COMPLETE THE FOLLOWING:
• a. Answer these questions about the list of gifts to avoid, using what it states:
(i) What did the writer's Mom mention needing?
(ii) What price is given for the gift she wants in the part about exercise gifts?
(iii) Which flavored vodka is named as less jarring?
• b. Write out the stretch of the list of gifts to avoid from "It might be a fancy" through "whole thing comment.", swapping "treadmill" for "rowing machine".

No matter how cute it is, no matter how much a little one turns their sad, doe eyes up to you, don’t do this. Get ’em an XBox. Or drums. Or really anything that can’t chew the furniture or defecate on the floor.

5.  Vacuum Cleaner

Or really, any other cleaning or housekeeping paraphernalia. Even if they ask for it. My Dad did this once. My Mom mentioned needing an iron. So he bought her one. As a Christmas gift. She got him something. . . better.

She also went out and spent his entire next week’s pay on fun stuff for her – some new clothes, a camera and a new handbag, if memory serves.

It might be a fancy cleaning gadget, it might be a great thing to own. But it comes down to a glorified mop, bucket and yellow rubber gloves.

6. Diet or Exercise Paraphernalia

Tread carefully here. Even if your loved one states explicitly, “I want a treadmill for Christmas,” be sure it wasn’t one of those I’m eating cheesecake right now and should say something so he knows I’m not going to eat the whole thing comment.

Because a gift of exercise stuff just screams You are fat. Do something about it before I begin to find you unattractive.

Granted, that is girl-brain assuming that is what your intentions are.  But if you are living with girl-brain, it is best to learn her language.

You may have the best of intentions here – a $400 gift she wants, how can you go wrong? That can go bad in a lot of ways, not least of which is the crying-in-the-bathroom-on-Christmas-morning way.

7. Specialty Adult Beverages 

Bacon flavored jello shot, anyone?

There are so, so many of these. I’m not talking about top shelf whiskey, or specialty vodka. No no. I’m talking bacon. Or salmon. There are others, not quite so . . .jarring, like the root beer flavored vodka, but if you get me a bottle of bacon flavored liquor, I’ll use it to smash some sense into your addled brain.

Don’t get me wrong, I like bacon. I’m a subscriber to the theory that most things are better with bacon. My bevvie is not one of them.

8. Anything of the Month Club

Take your pick. Cakes, cookies, jellies, meat (meat?!), coffee, books, pickles, beef jerkey, puzzles, golf balls, flowers, salad (again?!), salsa, PB & J, cheeseballs.

There is nothing, nothing like coming home on a hot August day to a box of rotting meat on my doorstep. Or, having the UPS guy hound me until I stay home for a signatures delivery. Do not do this to me, or I will come to hate you a little bit.

9. Self-help Books

Post-divorce, post-job loss, post-just about anything seems to be grounds for giving these books. New jobs, new babies, new homes, and new relationships also seem to spark this urge. These books all say the same thing to the recipient: I have judged you and found you lacking in drive, personality, skills, common sense and/or moral character. I may also think you are going to Hell.

DATA ENTRIES:
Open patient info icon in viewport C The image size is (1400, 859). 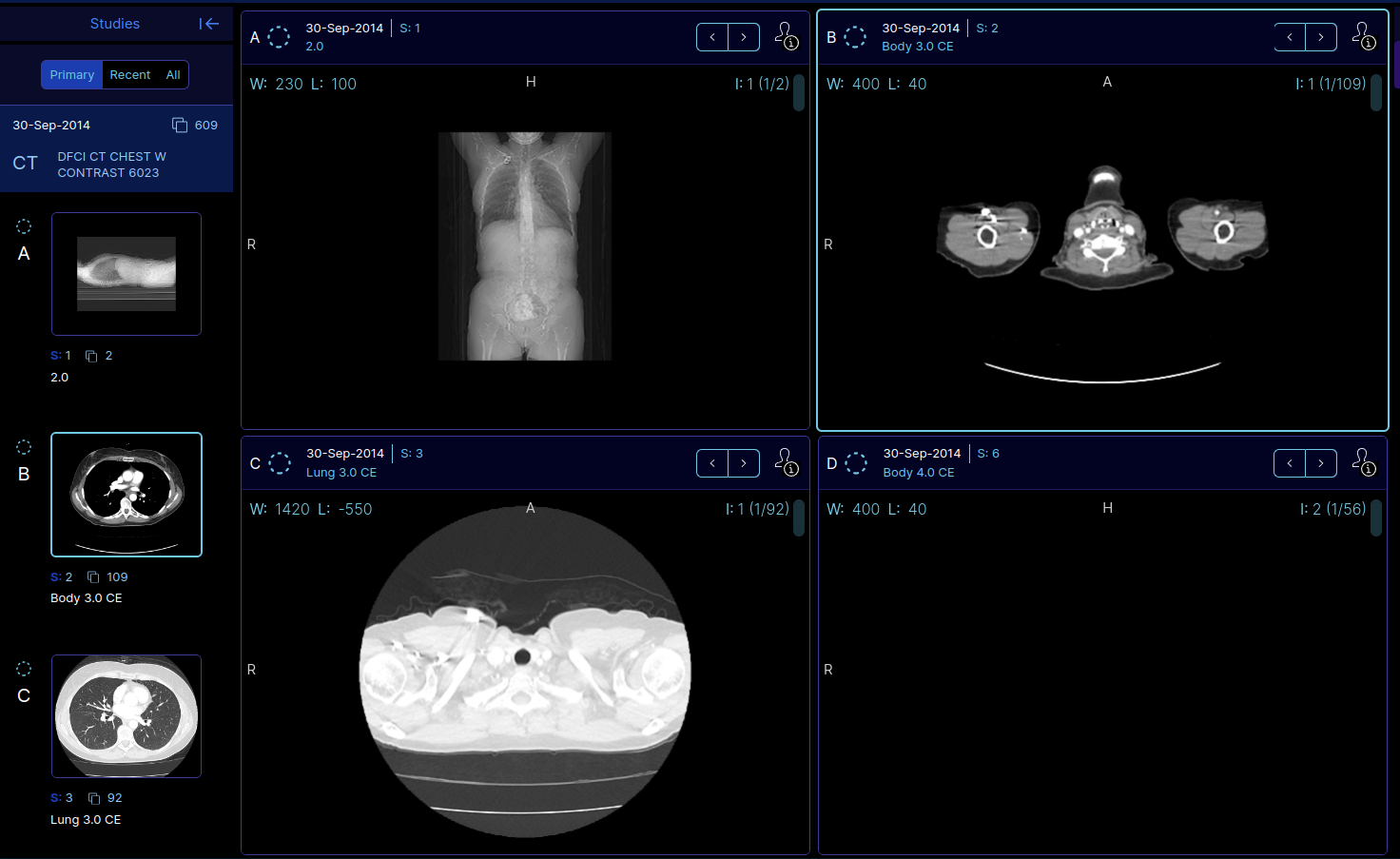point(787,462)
---
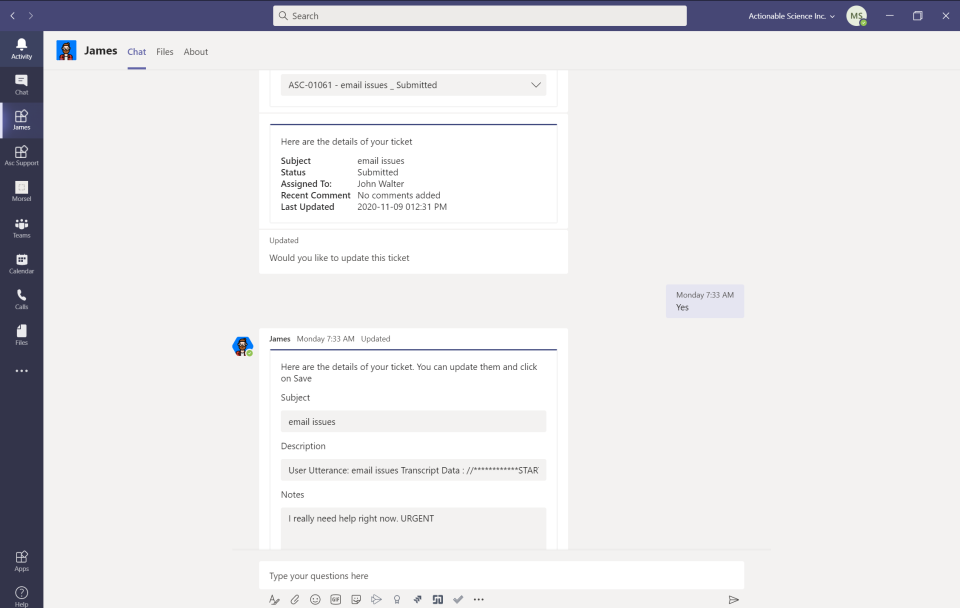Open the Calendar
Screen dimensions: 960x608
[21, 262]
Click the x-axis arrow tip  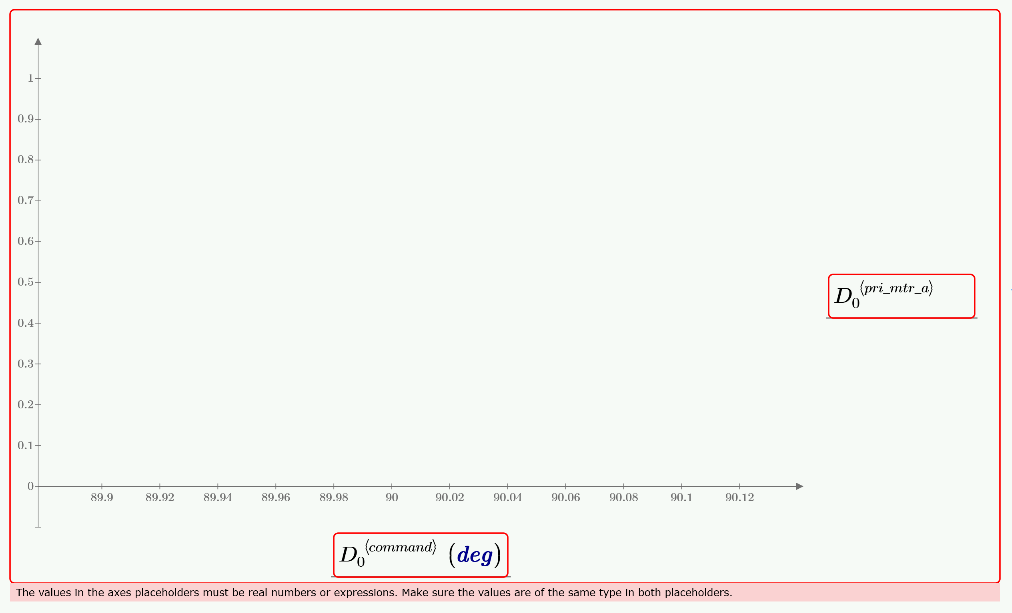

ANSWERS TO THE TASKS:
• a.
(i) An iron.
(ii) $400.
(iii) Root beer flavored vodka.

• b.
It might be a fancy cleaning gadget, it might be a great thing to own. But it comes down to a glorified mop, bucket and yellow rubber gloves.

6. Diet or Exercise Paraphernalia

Tread carefully here. Even if your loved one states explicitly, “I want a rowing machine for Christmas,” be sure it wasn’t one of those I’m eating cheesecake right now and should say something so he knows I’m not going to eat the whole thing comment.